1. Test Group One (Information Extraction Capability): We provided the system with queries targeting a single document, such as "Find me antimicrobial peptides that have inhibitory effects on Staphylococcus aureus." The results showed that the system could accurately identify keywords and, in conjunction with the context, summarize effective information, including the mechanism of action (Figure.3).
2. Test Group Two (Retrieval Accuracy): We conducted a quantitative retrieval quality assessment in a database containing multiple documents. We designed a specific query ("What is the mechanism of action of nisin against Staphylococcus aureus?") and manually annotated the relevant "gold standard" text chunks beforehand.
The test results revealed a serious problem: for this specific query, the system's hit rate, Mean Reciprocal Rank (MRR), and Normalized Discounted Cumulative Gain (nDCG) were all 0. The retriever returned irrelevant text chunks that contained the keyword "nisin." The reason was the high frequency of the keyword in the literature and a deviation in semantic matching, which led the retriever astray.
Learn
This failure gave us a profound understanding that the fixed, linear "Query -> Retrieve -> Generate" workflow of a standard RAG system has fundamental flaws. When faced with complex scientific questions, it lacks the ability to self-correct and iteratively optimize. If the retrieval fails, the entire process fails with it, unlike a human researcher who can dynamically adjust their retrieval strategy.

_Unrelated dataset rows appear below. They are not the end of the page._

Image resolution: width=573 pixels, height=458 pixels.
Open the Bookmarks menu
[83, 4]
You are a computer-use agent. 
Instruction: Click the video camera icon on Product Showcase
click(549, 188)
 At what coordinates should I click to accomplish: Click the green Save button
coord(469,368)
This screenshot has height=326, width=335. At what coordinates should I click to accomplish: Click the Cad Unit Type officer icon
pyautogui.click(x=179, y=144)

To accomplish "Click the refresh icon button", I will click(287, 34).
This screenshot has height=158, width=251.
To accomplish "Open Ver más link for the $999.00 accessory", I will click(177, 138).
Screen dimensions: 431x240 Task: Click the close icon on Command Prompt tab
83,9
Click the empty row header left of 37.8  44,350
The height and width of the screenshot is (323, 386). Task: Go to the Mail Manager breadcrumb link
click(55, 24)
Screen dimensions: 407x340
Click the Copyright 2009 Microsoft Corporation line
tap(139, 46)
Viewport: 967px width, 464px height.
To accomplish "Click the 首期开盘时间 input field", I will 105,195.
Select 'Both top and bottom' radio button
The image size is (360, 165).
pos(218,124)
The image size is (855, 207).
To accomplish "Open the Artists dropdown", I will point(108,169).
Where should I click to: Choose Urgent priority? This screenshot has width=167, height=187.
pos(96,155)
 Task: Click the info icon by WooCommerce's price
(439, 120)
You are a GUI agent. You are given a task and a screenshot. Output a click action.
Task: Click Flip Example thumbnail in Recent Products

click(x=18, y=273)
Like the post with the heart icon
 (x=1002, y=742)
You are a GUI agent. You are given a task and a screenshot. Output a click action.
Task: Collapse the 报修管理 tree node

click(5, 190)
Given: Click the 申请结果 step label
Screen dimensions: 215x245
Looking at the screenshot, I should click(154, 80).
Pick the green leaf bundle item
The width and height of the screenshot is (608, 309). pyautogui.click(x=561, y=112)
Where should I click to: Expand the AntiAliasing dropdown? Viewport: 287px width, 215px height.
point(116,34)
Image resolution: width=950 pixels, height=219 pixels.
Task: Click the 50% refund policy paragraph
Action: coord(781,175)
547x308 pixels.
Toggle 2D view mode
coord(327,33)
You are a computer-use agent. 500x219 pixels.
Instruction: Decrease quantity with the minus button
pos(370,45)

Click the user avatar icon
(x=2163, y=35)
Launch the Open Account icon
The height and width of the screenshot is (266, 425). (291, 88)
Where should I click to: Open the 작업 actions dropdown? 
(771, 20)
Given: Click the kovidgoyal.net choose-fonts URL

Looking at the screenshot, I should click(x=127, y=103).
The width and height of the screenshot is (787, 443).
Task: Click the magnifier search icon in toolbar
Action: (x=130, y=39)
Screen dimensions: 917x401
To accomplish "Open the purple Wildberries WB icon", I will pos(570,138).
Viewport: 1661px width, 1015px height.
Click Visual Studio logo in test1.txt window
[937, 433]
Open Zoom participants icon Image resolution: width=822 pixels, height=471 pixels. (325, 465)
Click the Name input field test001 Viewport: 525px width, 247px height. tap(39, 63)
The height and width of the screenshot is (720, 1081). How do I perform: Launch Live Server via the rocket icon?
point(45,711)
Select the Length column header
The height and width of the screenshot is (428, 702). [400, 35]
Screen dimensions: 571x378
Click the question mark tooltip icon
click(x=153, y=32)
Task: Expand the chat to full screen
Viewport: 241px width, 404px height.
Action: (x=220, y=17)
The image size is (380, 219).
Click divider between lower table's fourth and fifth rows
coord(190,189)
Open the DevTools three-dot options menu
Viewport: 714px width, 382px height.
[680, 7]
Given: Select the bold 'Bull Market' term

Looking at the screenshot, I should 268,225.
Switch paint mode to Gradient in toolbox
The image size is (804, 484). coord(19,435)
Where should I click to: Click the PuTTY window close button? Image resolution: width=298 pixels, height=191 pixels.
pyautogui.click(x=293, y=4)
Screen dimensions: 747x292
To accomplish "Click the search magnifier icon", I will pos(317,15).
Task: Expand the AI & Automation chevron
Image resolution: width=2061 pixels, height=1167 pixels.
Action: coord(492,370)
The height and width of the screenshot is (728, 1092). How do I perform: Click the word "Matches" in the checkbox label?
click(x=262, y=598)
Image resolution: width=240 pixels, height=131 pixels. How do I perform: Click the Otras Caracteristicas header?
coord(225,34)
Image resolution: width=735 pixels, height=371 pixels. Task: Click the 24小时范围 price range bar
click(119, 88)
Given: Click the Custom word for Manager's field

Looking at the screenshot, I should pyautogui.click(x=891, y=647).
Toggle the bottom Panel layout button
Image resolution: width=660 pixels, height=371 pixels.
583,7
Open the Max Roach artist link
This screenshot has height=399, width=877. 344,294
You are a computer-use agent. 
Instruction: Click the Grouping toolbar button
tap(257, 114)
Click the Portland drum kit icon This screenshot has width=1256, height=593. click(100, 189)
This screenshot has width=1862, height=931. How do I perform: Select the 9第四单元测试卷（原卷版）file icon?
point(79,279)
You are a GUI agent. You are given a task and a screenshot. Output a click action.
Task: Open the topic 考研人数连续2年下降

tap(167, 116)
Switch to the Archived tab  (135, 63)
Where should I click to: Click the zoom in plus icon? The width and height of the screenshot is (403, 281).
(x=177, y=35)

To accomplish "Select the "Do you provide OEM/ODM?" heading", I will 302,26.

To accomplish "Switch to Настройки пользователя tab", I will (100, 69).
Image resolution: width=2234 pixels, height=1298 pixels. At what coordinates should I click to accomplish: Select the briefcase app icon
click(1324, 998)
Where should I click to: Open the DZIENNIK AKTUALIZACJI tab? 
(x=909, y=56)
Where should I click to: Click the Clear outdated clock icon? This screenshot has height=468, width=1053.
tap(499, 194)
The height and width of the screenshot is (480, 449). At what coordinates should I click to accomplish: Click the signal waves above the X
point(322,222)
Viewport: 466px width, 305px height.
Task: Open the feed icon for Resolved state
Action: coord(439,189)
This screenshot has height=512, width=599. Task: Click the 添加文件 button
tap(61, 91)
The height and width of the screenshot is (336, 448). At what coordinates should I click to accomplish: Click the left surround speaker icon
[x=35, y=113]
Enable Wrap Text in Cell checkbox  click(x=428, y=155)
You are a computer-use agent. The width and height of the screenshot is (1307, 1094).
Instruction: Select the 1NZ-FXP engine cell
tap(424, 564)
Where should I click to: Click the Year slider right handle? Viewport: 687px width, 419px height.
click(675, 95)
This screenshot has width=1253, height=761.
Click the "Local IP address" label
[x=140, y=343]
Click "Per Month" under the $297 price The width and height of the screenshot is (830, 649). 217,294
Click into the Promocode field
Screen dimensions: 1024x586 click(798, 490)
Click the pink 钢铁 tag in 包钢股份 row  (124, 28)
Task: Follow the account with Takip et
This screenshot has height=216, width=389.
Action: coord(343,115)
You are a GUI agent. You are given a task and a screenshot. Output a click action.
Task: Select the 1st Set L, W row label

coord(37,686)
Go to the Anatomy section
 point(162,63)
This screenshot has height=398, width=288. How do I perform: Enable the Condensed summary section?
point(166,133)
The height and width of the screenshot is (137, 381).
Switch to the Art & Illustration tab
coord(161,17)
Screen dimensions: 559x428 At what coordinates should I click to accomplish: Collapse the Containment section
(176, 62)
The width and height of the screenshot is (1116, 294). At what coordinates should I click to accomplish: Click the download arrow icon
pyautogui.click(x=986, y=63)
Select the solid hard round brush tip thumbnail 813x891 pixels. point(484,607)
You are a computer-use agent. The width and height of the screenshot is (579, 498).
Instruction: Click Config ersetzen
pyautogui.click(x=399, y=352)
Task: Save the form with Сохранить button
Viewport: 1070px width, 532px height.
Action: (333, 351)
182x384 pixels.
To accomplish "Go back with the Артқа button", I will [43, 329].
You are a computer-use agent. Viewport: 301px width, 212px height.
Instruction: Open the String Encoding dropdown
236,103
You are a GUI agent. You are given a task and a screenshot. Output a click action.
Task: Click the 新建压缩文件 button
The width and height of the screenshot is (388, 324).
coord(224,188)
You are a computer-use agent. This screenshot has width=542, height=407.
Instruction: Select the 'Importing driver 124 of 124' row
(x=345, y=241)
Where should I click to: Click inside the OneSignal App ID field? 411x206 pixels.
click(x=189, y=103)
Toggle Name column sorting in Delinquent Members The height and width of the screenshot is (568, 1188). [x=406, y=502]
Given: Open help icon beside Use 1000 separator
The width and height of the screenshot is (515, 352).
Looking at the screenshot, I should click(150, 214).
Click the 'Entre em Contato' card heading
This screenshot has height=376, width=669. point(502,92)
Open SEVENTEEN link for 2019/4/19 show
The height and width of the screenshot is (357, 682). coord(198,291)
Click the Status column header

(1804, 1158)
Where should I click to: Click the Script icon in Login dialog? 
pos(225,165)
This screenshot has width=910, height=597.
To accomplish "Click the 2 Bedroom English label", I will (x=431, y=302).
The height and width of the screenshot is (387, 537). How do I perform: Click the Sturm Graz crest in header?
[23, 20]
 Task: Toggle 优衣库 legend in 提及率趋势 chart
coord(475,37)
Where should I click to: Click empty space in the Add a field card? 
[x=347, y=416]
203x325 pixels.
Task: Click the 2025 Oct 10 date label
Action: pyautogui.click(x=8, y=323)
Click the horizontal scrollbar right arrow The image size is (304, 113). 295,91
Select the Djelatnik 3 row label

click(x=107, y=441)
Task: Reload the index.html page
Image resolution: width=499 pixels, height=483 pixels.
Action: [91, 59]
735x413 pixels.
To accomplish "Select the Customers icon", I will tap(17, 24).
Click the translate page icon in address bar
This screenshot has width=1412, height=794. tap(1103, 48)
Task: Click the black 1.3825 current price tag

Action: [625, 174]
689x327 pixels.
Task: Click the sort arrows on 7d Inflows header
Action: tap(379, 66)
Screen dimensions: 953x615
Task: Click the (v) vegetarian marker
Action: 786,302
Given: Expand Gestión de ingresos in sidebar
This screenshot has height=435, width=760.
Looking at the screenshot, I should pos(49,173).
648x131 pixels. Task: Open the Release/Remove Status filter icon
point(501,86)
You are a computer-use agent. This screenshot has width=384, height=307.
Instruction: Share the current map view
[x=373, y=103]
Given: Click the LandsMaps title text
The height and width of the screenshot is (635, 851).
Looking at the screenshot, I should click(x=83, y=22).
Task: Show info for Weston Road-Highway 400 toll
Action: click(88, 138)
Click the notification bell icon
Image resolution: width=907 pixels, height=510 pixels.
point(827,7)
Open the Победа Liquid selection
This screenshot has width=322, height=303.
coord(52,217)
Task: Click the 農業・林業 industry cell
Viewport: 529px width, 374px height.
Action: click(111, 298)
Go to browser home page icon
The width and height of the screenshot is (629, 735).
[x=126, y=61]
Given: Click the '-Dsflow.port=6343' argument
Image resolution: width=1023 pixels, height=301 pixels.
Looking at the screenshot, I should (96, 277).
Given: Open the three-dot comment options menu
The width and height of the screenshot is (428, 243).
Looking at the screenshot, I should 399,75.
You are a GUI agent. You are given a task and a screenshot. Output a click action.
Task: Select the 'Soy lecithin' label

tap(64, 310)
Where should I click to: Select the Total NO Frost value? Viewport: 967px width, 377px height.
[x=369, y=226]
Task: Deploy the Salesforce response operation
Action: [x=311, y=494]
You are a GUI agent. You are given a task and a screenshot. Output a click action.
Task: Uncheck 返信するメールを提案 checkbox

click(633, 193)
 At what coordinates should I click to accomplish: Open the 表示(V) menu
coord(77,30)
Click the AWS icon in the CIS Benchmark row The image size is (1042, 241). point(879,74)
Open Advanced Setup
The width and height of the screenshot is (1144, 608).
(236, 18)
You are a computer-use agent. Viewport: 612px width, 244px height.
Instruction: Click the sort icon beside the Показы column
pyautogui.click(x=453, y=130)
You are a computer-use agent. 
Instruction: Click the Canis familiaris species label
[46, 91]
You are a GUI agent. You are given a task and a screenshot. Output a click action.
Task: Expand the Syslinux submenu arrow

Based on this lesson, we decided to upgrade the system to an Agentic RAG paradigm. The core of the new design is a cyclical "Think-Act" framework. After retrieval, the Agent first evaluates the quality of the results. If the results are poor, it can autonomously reformulate the query, adjust its strategy, and retrieve again, forming a dynamic optimization loop. We named this more powerful and robust agent the AMP Research Agent. It successfully solved the retrieval problems encountered in the first phase and found the key candidate antimicrobial peptide, Pexiganan, for our wet lab experiments.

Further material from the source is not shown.